▸ **Directions for this task**
Your answer should consist only of the records, copied exactly, with the images removed.

▸ **Listed entries**
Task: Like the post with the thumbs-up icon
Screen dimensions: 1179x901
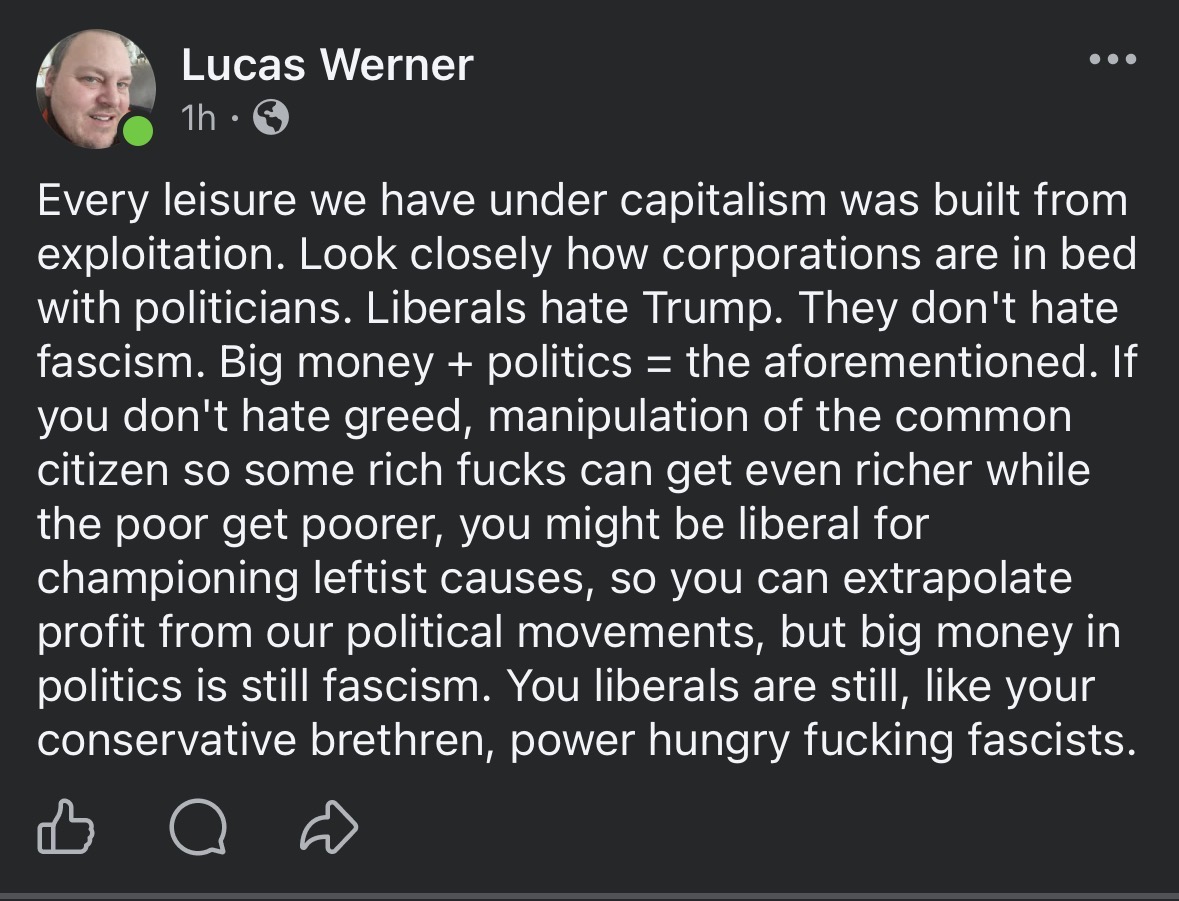Action: click(x=65, y=826)
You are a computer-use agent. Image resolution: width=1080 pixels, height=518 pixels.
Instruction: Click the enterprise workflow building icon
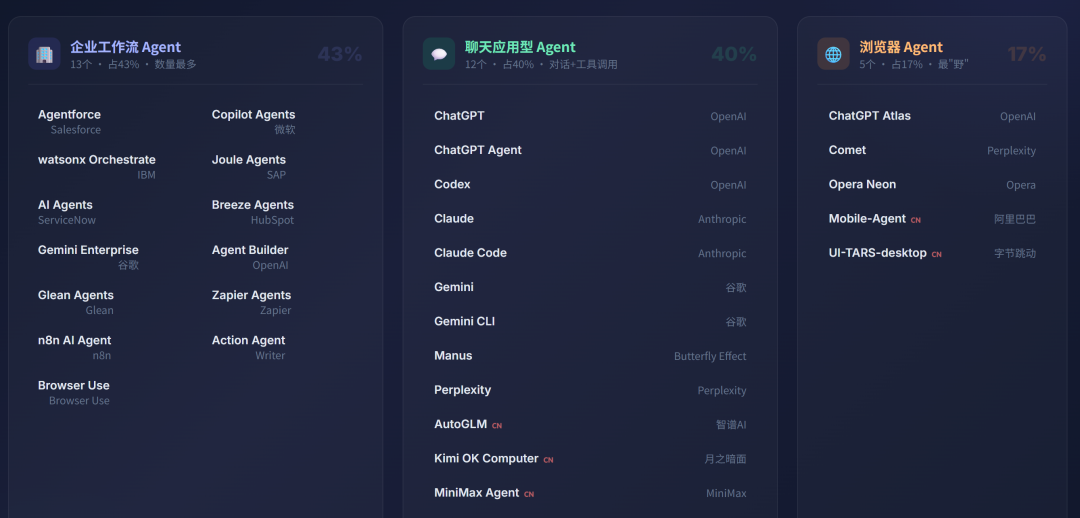click(45, 54)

▸ **Task response**
Task: Like the post with the thumbs-up icon
Screen dimensions: 1179x901
Action: click(x=65, y=826)
You are a computer-use agent. Image resolution: width=1080 pixels, height=518 pixels.
Instruction: Click the enterprise workflow building icon
click(45, 54)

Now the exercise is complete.